Set task — In the listing below, swap "symbol" for "icon" in the lines that start with the line containing "581x352 pixels." and go on through the line containing "[x=401, y=157]". Give only those lines, without the pictures.

Records for the exercise —
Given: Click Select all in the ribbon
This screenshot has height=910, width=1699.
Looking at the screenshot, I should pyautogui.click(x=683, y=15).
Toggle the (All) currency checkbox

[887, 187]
...
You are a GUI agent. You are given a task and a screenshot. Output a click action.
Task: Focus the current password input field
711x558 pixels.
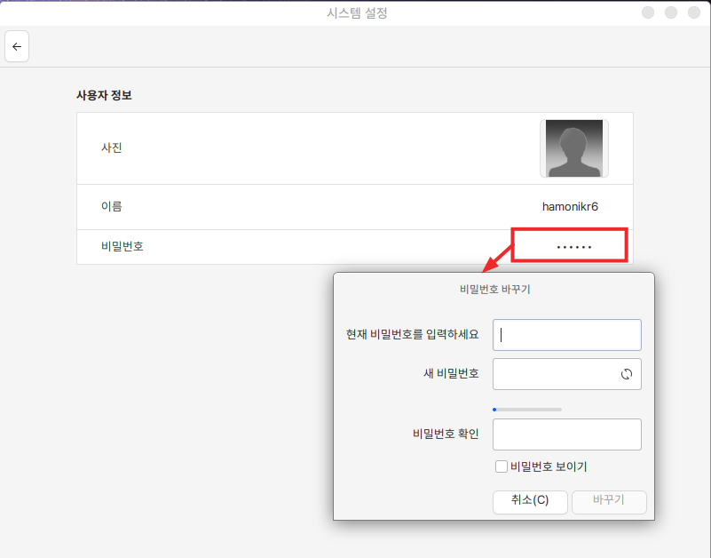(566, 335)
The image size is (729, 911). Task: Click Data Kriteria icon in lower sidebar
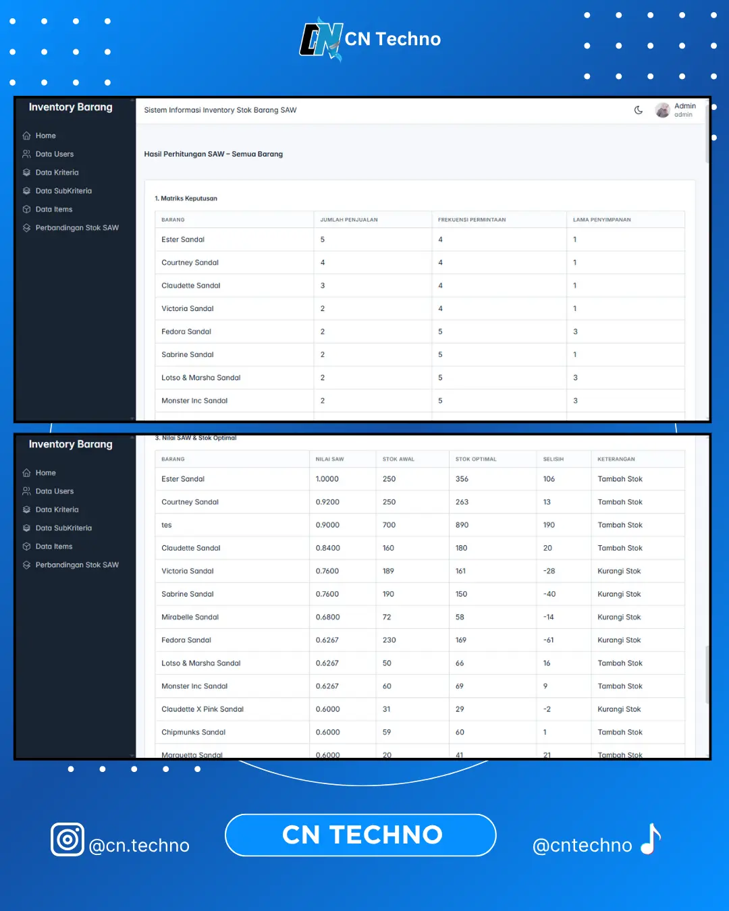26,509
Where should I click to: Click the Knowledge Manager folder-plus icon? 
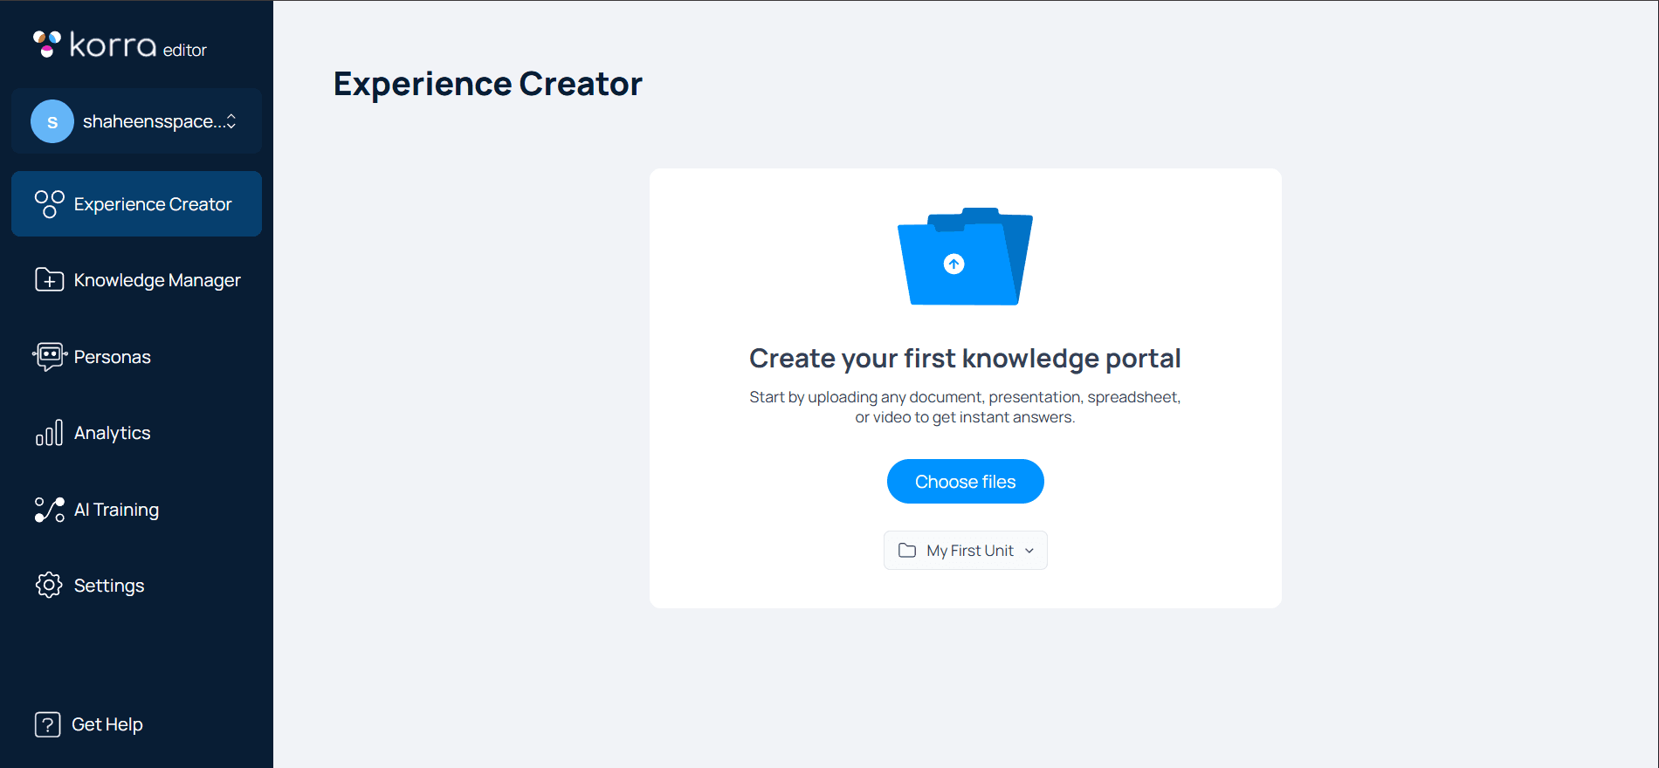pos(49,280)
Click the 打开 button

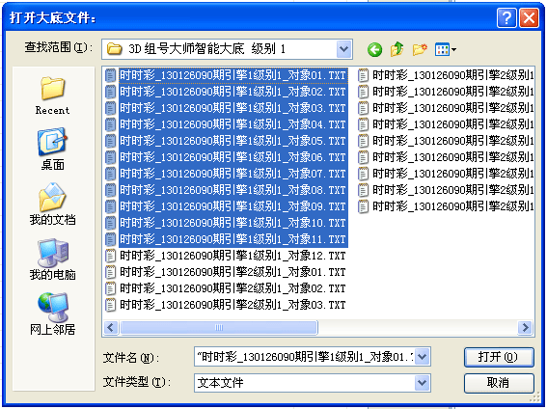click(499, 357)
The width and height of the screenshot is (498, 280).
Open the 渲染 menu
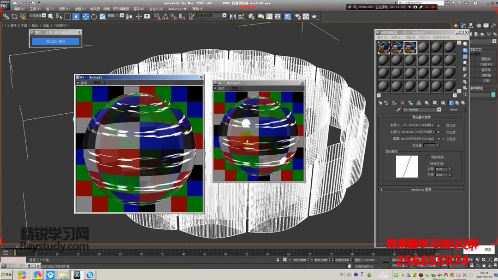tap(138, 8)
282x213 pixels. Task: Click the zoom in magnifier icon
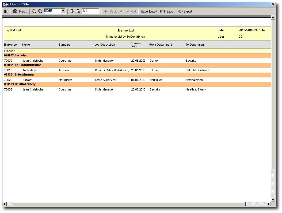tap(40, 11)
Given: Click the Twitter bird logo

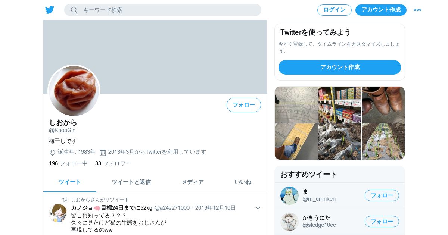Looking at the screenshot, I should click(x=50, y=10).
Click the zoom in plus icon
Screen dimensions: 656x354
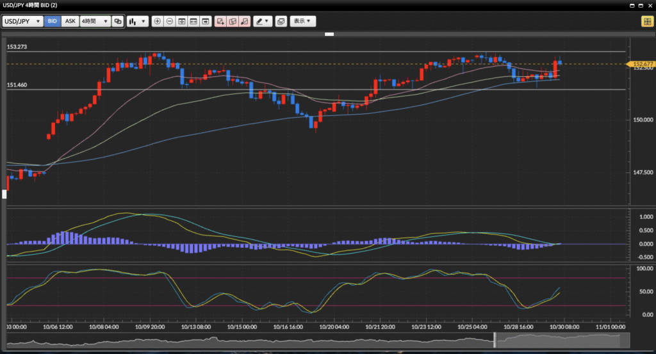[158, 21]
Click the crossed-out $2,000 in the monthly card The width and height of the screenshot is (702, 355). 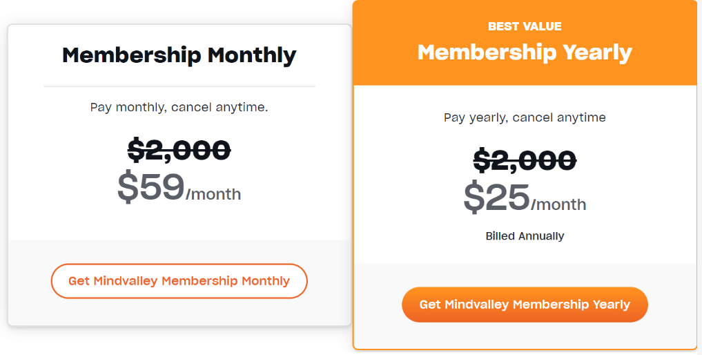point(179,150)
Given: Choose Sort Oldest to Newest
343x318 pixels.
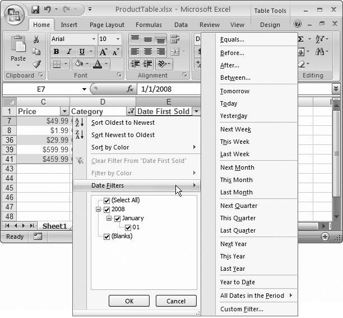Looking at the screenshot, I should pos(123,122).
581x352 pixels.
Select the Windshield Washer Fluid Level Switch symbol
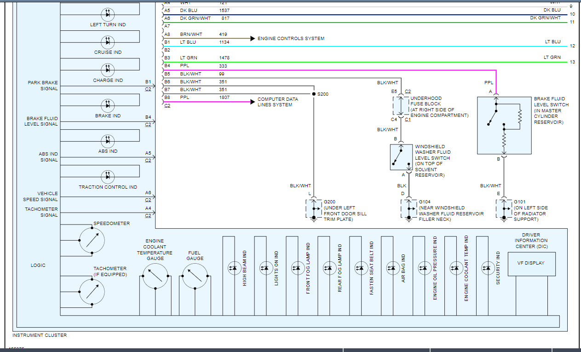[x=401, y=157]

Response —
581x352 pixels.
Select the Windshield Washer Fluid Level Switch icon
[x=401, y=157]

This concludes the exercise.